Computational analysis of direct current breakdown process in SF6 at low pressure

Abstract

The breakdown of SF6 gas at low pressure is of vital importance to both aerospace and microelectronics industries. However, the breakdown characteristics of SF6 in direct current at low pressure are still seldom studied. In this work, one-dimensional implicit particle-in-cell/Monte-Carlo collision algorithm is used to study the entire direct current breakdown process of low-pressure SF6. The ion-molecule collision, recombination, and external circuit are considered in the model. According to the results, the breakdown process can be divided into three stages: pre-breakdown stage, breakdown stage, and post-breakdown stage.
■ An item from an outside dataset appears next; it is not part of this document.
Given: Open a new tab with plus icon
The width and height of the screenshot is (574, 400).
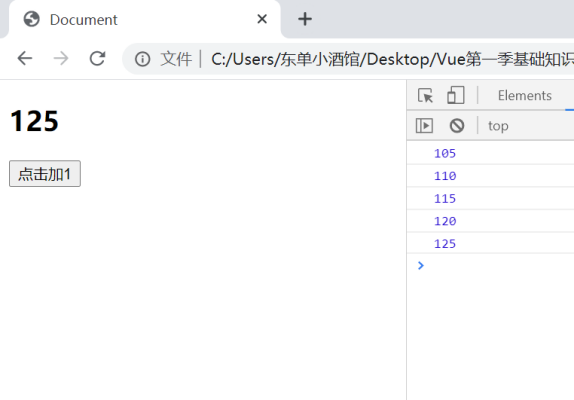Looking at the screenshot, I should click(x=305, y=19).
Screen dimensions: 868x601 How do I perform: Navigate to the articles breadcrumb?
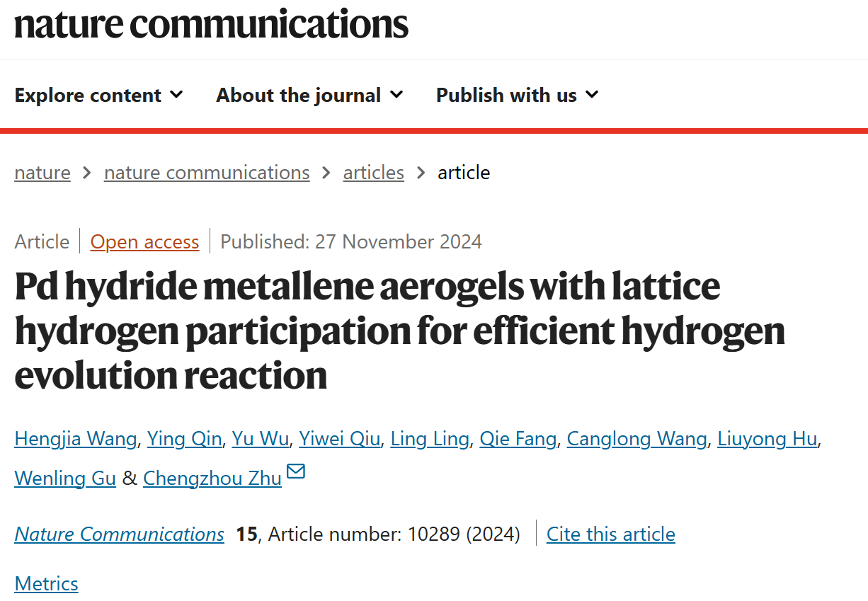(374, 173)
In the pre-breakdown stage, the cathode sheath is not yet formed so the constant electric field exists in the entire area. In the breakdown stage, the formation mechanism of the cathode sheath is analyzed and the electrodes as a whole changes from capacitive to resistive, sharing the voltage with the external resistance. In the post-breakdown stage, the continued growth of positive ions leads to the formation of a thin anode sheath, which further causes the negative plasma potential, different from electropositive gas. The energy production terms including heating power and secondary electron emission (SEE) power are equal to the energy loss terms including collision loss power and boundary loss power, where collision loss power and boundary loss power are almost equal, while SEE power is negligible. In the final, plasma parameters gradually evolve to the last steady-state.